Items from a dataset
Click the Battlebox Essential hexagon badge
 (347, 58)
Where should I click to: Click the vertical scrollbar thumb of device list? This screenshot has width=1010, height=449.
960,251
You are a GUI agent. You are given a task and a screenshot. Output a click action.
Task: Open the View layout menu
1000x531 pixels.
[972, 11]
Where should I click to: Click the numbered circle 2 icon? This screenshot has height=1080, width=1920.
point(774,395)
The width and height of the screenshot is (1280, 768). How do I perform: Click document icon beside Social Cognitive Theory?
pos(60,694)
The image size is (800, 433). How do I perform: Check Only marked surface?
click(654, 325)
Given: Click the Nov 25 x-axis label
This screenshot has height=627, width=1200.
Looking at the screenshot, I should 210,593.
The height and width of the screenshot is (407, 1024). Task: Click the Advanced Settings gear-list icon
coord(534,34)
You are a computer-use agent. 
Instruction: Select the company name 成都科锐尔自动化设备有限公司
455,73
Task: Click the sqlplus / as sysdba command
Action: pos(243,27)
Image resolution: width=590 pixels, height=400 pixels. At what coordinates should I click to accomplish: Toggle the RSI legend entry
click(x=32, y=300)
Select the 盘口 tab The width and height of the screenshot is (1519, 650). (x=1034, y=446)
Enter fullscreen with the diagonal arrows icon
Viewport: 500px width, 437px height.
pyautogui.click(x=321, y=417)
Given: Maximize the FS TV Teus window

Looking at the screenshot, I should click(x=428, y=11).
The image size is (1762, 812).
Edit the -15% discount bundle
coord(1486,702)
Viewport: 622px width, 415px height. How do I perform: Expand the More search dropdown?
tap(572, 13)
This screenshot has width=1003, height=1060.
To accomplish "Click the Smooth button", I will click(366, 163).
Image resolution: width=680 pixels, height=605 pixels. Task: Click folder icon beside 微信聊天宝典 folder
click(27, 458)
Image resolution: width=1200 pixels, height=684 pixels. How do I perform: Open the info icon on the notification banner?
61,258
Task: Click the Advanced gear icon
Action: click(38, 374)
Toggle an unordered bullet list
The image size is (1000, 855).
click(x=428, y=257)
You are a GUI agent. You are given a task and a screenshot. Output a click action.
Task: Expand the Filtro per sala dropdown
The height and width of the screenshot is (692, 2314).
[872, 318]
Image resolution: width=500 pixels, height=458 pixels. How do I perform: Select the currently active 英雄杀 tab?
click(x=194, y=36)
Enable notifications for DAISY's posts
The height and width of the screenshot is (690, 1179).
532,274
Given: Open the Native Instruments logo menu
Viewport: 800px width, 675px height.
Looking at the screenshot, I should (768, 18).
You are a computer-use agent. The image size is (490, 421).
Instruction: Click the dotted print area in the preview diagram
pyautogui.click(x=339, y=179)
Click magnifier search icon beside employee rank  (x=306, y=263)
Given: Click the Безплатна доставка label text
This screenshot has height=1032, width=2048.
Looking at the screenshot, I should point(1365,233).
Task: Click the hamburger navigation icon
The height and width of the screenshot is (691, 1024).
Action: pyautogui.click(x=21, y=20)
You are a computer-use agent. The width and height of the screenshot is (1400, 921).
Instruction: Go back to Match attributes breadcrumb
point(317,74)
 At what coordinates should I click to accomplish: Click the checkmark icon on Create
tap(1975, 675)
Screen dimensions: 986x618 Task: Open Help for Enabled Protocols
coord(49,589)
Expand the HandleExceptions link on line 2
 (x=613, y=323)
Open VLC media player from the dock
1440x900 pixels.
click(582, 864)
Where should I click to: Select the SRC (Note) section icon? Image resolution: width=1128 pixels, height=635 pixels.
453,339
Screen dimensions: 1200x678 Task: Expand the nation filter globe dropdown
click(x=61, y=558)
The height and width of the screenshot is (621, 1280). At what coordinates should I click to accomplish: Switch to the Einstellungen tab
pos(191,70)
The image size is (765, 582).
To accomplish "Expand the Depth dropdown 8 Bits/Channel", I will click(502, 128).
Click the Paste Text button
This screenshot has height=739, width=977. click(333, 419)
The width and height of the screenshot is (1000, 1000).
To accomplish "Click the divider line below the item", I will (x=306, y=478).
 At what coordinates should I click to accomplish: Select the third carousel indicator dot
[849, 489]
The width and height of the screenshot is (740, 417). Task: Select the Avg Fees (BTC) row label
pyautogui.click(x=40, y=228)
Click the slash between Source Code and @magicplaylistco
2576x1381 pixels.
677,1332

▸ Task: The whole block of data above should be printed again verbatim.

▸ Result:
Click the Battlebox Essential hexagon badge
 (347, 58)
Where should I click to: Click the vertical scrollbar thumb of device list? This screenshot has width=1010, height=449.
960,251
You are a GUI agent. You are given a task and a screenshot. Output a click action.
Task: Open the View layout menu
1000x531 pixels.
[972, 11]
Where should I click to: Click the numbered circle 2 icon? This screenshot has height=1080, width=1920.
point(774,395)
The width and height of the screenshot is (1280, 768). How do I perform: Click document icon beside Social Cognitive Theory?
pos(60,694)
The image size is (800, 433). How do I perform: Check Only marked surface?
click(654, 325)
Given: Click the Nov 25 x-axis label
This screenshot has height=627, width=1200.
Looking at the screenshot, I should 210,593.
The height and width of the screenshot is (407, 1024). Task: Click the Advanced Settings gear-list icon
coord(534,34)
You are a computer-use agent. 
Instruction: Select the company name 成都科锐尔自动化设备有限公司
455,73
Task: Click the sqlplus / as sysdba command
Action: pos(243,27)
Image resolution: width=590 pixels, height=400 pixels. At what coordinates should I click to accomplish: Toggle the RSI legend entry
click(x=32, y=300)
Select the 盘口 tab The width and height of the screenshot is (1519, 650). (x=1034, y=446)
Enter fullscreen with the diagonal arrows icon
Viewport: 500px width, 437px height.
pyautogui.click(x=321, y=417)
Given: Maximize the FS TV Teus window

Looking at the screenshot, I should click(x=428, y=11).
The image size is (1762, 812).
Edit the -15% discount bundle
coord(1486,702)
Viewport: 622px width, 415px height. How do I perform: Expand the More search dropdown?
tap(572, 13)
This screenshot has width=1003, height=1060.
To accomplish "Click the Smooth button", I will click(366, 163).
Image resolution: width=680 pixels, height=605 pixels. Task: Click folder icon beside 微信聊天宝典 folder
click(27, 458)
Image resolution: width=1200 pixels, height=684 pixels. How do I perform: Open the info icon on the notification banner?
61,258
Task: Click the Advanced gear icon
Action: click(38, 374)
Toggle an unordered bullet list
The image size is (1000, 855).
click(x=428, y=257)
You are a GUI agent. You are given a task and a screenshot. Output a click action.
Task: Expand the Filtro per sala dropdown
The height and width of the screenshot is (692, 2314).
[872, 318]
Image resolution: width=500 pixels, height=458 pixels. How do I perform: Select the currently active 英雄杀 tab?
click(x=194, y=36)
Enable notifications for DAISY's posts
The height and width of the screenshot is (690, 1179).
532,274
Given: Open the Native Instruments logo menu
Viewport: 800px width, 675px height.
Looking at the screenshot, I should (768, 18).
You are a computer-use agent. The image size is (490, 421).
Instruction: Click the dotted print area in the preview diagram
pyautogui.click(x=339, y=179)
Click magnifier search icon beside employee rank  (x=306, y=263)
Given: Click the Безплатна доставка label text
This screenshot has height=1032, width=2048.
Looking at the screenshot, I should point(1365,233).
Task: Click the hamburger navigation icon
The height and width of the screenshot is (691, 1024).
Action: pyautogui.click(x=21, y=20)
You are a computer-use agent. The width and height of the screenshot is (1400, 921).
Instruction: Go back to Match attributes breadcrumb
point(317,74)
 At what coordinates should I click to accomplish: Click the checkmark icon on Create
tap(1975, 675)
Screen dimensions: 986x618 Task: Open Help for Enabled Protocols
coord(49,589)
Expand the HandleExceptions link on line 2
 (x=613, y=323)
Open VLC media player from the dock
1440x900 pixels.
click(582, 864)
Where should I click to: Select the SRC (Note) section icon? Image resolution: width=1128 pixels, height=635 pixels.
453,339
Screen dimensions: 1200x678 Task: Expand the nation filter globe dropdown
click(x=61, y=558)
The height and width of the screenshot is (621, 1280). At what coordinates should I click to accomplish: Switch to the Einstellungen tab
pos(191,70)
The image size is (765, 582).
To accomplish "Expand the Depth dropdown 8 Bits/Channel", I will click(502, 128).
Click the Paste Text button
This screenshot has height=739, width=977. click(333, 419)
The width and height of the screenshot is (1000, 1000).
To accomplish "Click the divider line below the item", I will (x=306, y=478).
 At what coordinates should I click to accomplish: Select the third carousel indicator dot
[849, 489]
The width and height of the screenshot is (740, 417). Task: Select the Avg Fees (BTC) row label
pyautogui.click(x=40, y=228)
Click the slash between Source Code and @magicplaylistco
2576x1381 pixels.
677,1332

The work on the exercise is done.